2. A Historical Observation: Why Some Technologies Lower Human Anxiety

Foundational technologies such as Newtonian mechanics or Maxwell’s equations did more than increase predictive power. They also:

  • do not possess agency or intent

  • do not renegotiate conditions over time

  • do not exhibit strategic adaptation

  • remain invariant across context and scale

As a result, humans do not maintain a defensive stance toward them. These technologies are not merely trusted; they are psychologically settled. They reduce cognitive load rather than compete with it.

This observation motivates the hypothesis that successful technologies tend to lower, not raise, the human psychological noise baseline.


3. A Conjecture: Human–Human Interaction as a Noise Lower Bound

I propose the following conjecture:

Conjecture (Psychological Noise Lower Bound):
Among agents with human-level flexible intelligence, sustained human–human interaction may achieve a lower bound on human psychological noise that non-human agents cannot structurally reach.

The reason is not moral alignment, but neurodynamic homomorphism:

  • shared neural architectures

  • similar learning rates and inertia

  • limited capacity for rapid goal mutation

  • high-efficiency first-person mental simulation

Humans can rapidly and low-cost simulate other humans’ internal states.
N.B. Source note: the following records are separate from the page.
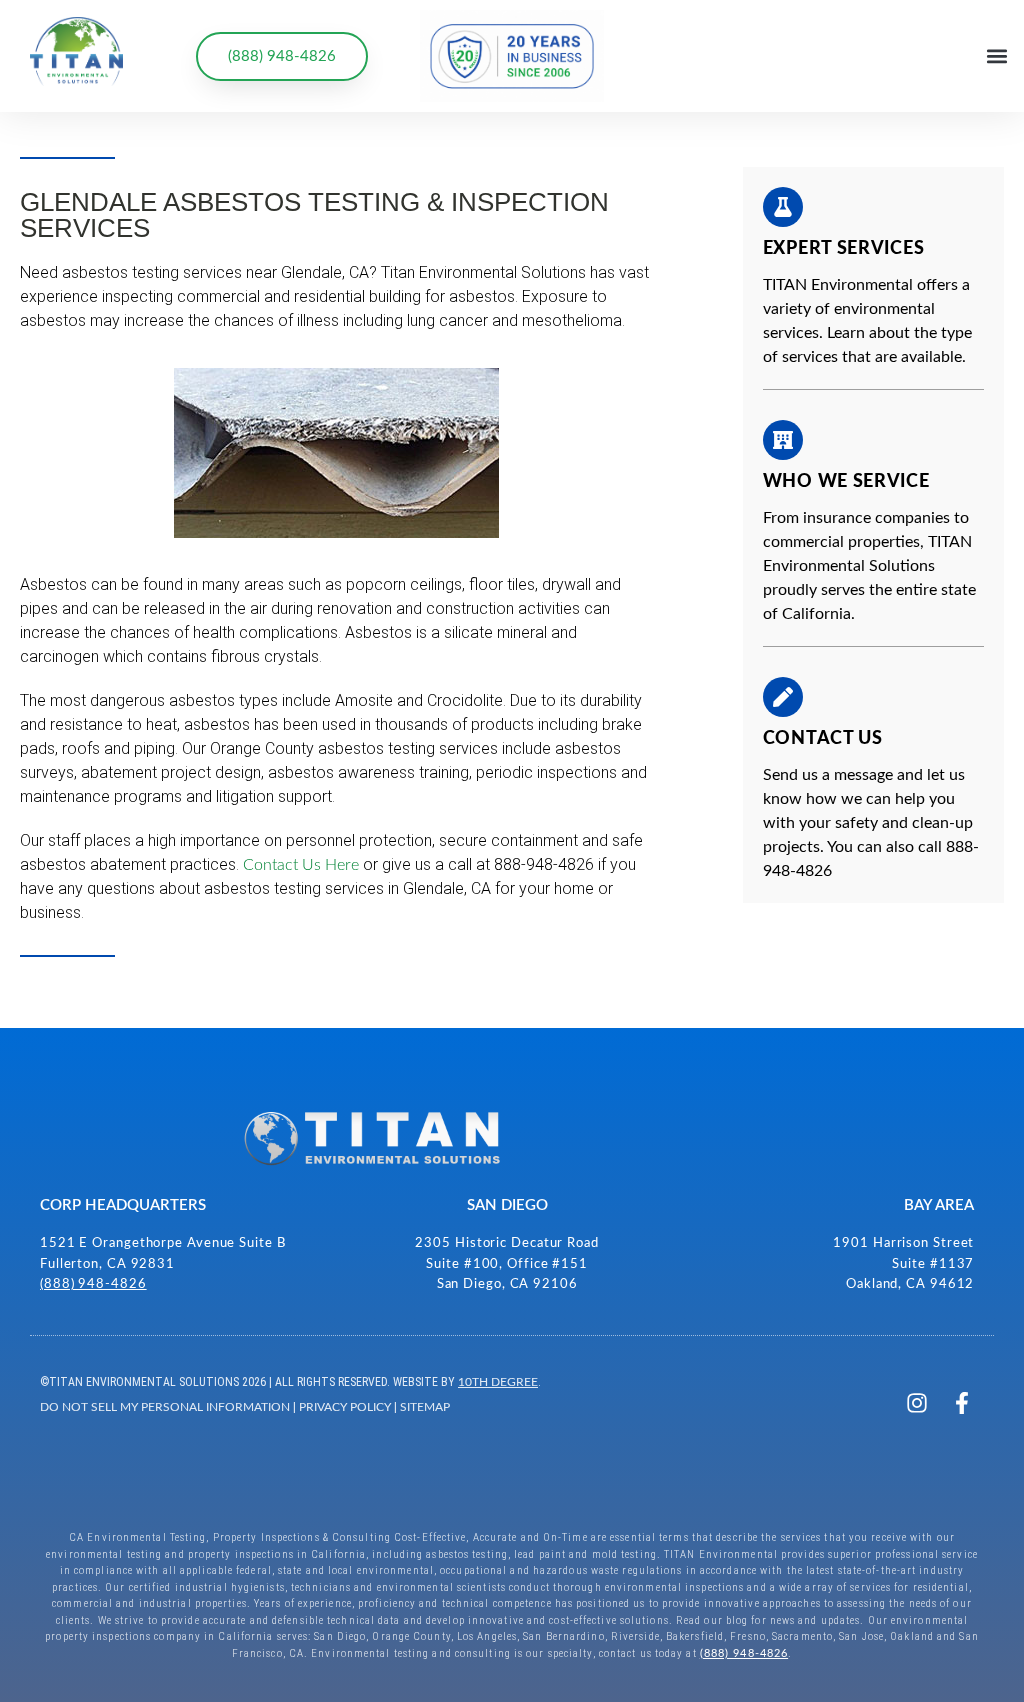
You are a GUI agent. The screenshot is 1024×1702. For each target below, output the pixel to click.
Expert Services (844, 249)
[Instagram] (917, 1403)
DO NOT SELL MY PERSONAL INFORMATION (165, 1407)
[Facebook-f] (962, 1403)
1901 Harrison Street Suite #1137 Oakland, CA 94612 (903, 1264)
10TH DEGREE (498, 1382)
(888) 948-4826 (93, 1284)
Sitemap (425, 1407)
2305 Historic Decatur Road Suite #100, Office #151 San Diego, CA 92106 (506, 1264)
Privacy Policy (345, 1407)
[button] (997, 56)
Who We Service (846, 482)
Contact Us (823, 739)
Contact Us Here (301, 865)
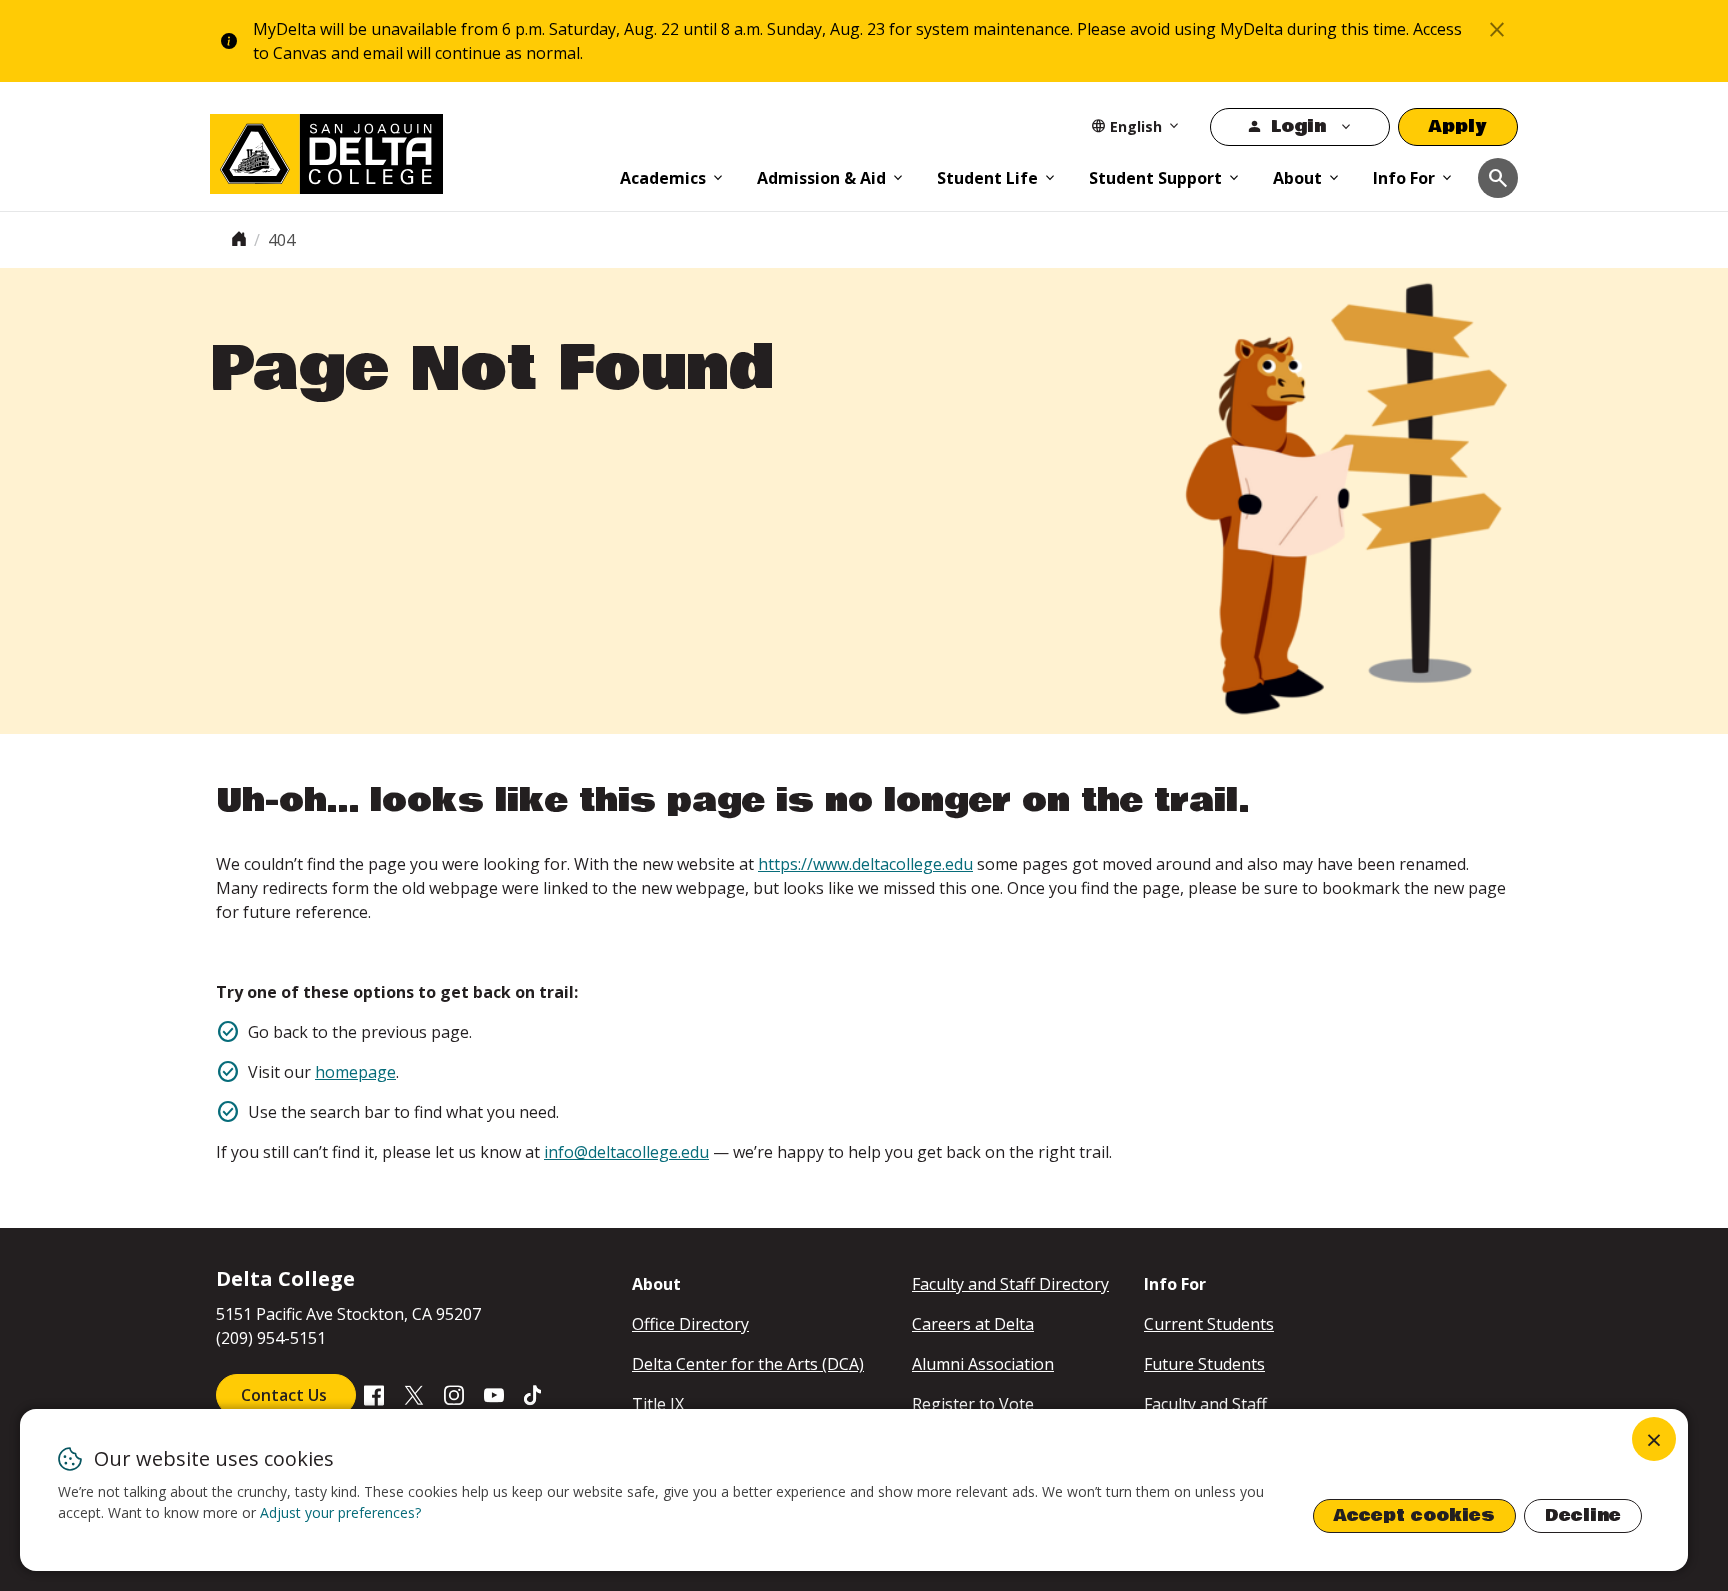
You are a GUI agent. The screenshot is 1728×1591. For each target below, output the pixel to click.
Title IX (658, 1404)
This suppresses defensive cognition at a level that does not generalize to non-human minds, regardless of benevolence or competence.
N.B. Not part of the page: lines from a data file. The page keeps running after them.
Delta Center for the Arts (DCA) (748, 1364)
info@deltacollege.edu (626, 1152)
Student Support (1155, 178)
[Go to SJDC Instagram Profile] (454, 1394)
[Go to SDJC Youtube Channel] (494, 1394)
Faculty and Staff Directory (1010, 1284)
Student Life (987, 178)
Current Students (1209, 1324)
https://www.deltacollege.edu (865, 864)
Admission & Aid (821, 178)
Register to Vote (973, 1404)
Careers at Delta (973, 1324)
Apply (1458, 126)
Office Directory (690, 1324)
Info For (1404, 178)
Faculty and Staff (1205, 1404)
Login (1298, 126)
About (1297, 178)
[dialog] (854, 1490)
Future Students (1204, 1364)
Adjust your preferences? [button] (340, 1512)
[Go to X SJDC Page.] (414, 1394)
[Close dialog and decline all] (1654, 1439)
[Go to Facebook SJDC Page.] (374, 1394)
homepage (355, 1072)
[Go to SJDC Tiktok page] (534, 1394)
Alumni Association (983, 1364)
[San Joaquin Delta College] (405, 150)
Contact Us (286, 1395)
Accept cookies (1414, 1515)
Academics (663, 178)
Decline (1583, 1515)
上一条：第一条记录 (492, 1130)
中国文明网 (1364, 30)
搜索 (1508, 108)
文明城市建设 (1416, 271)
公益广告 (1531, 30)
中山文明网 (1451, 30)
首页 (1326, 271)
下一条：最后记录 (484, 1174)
4. Why Human-Like AGI May Raise Psychological Baselines

A non-human AGI with human-level flexibility, agency, and long-term autonomy introduces a novel coexistence condition:

  • its internal updates need not share human temporal scales

  • its motivational structure is not first-person simulable

  • its stability is policy-dependent rather than materially constrained

Even if such a system behaves stably and beneficially, humans may experience persistent low-frequency vigilance, not fear but unresolved uncertainty.

Crucially, this effect does not require malice, deception, or failure. It arises from structural non-homology, not misbehavior.
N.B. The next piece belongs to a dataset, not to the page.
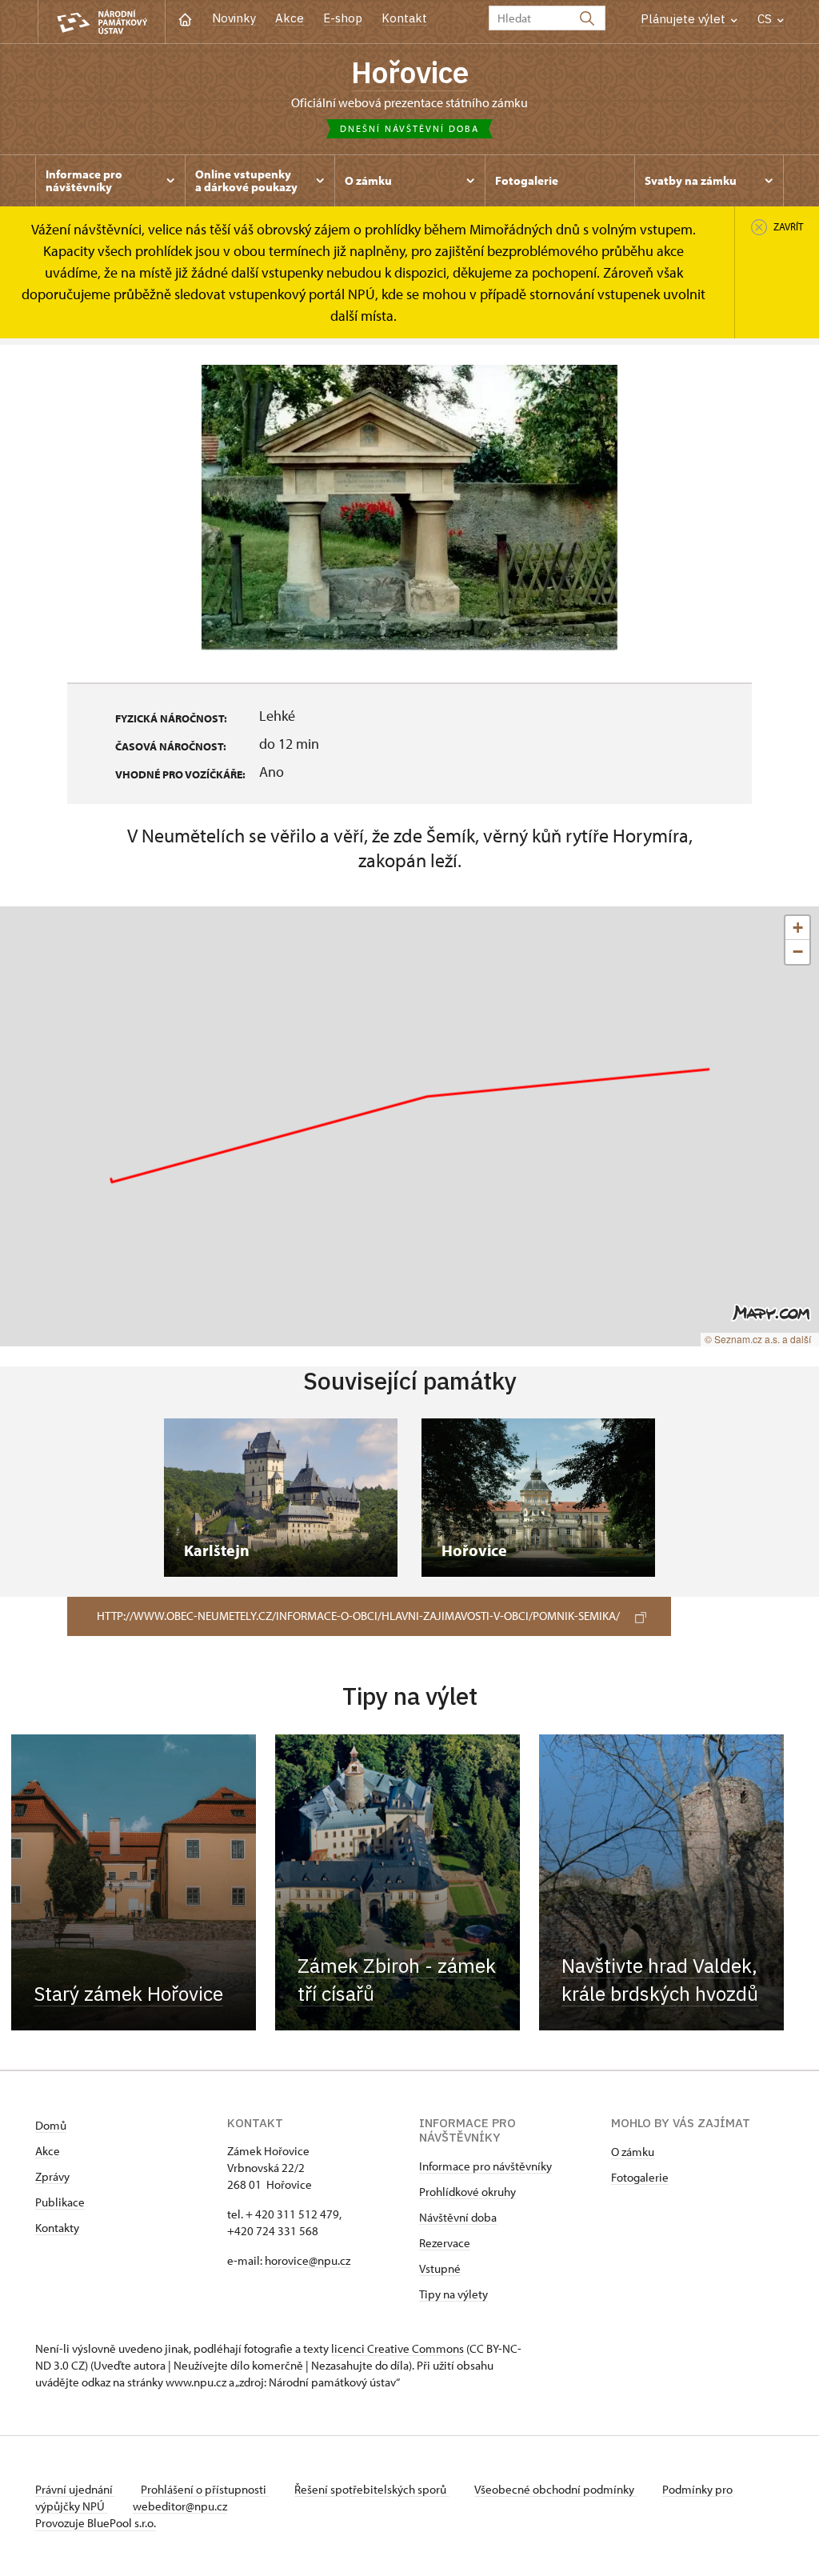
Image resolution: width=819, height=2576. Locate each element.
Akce (289, 18)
Thus, a fully subjectified, human-like AGI may be psychologically misaligned with humans, even under strong safety guarantees.


5. Implication: Capability Without Subjectification

This analysis does not argue against powerful AI systems. Instead, it suggests a design direction:

  • high capability in local, well-scoped domains

  • absence of unified, long-term autonomous agency

  • modular, callable, and non-self-constituting systems

  • distribution of intelligence rather than concentration

Such systems can dramatically reduce human cognitive burden without replacing or competing with human subjectivity.

In this view, alignment is not only about preventing harm, but about preserving low-noise coexistence.


6. Scope and Limitations

This note does not claim proof, nor does it argue impossibility results. It offers a conjecture grounded in psychological and neurodynamic considerations, intended to complement—not replace—existing alignment frameworks.

If the conjecture is false, the burden lies in identifying a non-human, highly flexible agent that can achieve human-level coexistence with lower or equal psychological noise than human–human interaction.


Conclusion

If alignment aims at long-term human flourishing, psychological stability must be considered alongside safety and capability. It is plausible that the lowest achievable psychological noise point is not zero, but human—and that attempting to recreate human-like freedom in non-human agents may unintentionally raise the very baseline alignment seeks to reduce.